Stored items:

----

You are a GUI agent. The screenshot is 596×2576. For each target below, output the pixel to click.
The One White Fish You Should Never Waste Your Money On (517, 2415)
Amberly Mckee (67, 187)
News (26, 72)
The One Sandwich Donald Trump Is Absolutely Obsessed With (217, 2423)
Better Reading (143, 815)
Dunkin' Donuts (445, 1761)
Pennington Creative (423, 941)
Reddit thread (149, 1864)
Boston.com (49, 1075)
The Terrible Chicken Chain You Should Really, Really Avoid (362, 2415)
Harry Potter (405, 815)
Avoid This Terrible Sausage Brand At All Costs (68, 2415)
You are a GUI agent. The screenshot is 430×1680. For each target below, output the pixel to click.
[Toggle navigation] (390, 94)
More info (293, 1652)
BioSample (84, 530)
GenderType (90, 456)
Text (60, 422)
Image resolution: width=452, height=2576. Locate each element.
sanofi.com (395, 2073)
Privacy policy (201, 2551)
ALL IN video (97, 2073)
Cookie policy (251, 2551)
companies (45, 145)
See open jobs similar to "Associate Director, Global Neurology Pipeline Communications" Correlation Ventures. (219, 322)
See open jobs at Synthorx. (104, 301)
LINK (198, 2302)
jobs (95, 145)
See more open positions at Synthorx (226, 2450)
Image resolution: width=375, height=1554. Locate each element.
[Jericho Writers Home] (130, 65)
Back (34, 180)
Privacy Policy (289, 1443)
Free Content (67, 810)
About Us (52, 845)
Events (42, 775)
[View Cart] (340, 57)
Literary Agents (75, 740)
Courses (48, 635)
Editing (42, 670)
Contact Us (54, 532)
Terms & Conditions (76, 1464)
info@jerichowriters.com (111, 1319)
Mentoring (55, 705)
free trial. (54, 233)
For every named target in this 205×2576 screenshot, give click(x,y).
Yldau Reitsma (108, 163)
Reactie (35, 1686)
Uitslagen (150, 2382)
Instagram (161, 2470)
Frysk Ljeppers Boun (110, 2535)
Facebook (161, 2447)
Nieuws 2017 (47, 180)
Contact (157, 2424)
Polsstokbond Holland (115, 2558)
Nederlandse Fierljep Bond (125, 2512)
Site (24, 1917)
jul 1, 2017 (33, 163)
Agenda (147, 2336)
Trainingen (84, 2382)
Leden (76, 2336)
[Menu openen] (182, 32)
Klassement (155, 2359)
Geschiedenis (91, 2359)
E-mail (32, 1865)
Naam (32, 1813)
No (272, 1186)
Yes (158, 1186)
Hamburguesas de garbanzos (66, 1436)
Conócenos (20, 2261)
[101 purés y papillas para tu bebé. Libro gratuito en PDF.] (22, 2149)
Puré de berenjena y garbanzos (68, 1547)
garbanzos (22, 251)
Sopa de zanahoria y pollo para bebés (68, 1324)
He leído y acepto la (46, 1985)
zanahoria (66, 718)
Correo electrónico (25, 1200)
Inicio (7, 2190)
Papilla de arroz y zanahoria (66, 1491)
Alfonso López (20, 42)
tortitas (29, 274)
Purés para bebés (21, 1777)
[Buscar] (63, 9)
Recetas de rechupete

----

> Task item
Both end lines included, restate word for word the lines above from the line with "Dunkin' Donuts (445, 1761)" to the line with "[Toggle navigation] (390, 94)", and nothing else.

> Solved exercise
Dunkin' Donuts (445, 1761)
Pennington Creative (423, 941)
Reddit thread (149, 1864)
Boston.com (49, 1075)
The Terrible Chicken Chain You Should Really, Really Avoid (362, 2415)
Harry Potter (405, 815)
Avoid This Terrible Sausage Brand At All Costs (68, 2415)
You are a GUI agent. The screenshot is 430×1680. For each target below, output the pixel to click.
[Toggle navigation] (390, 94)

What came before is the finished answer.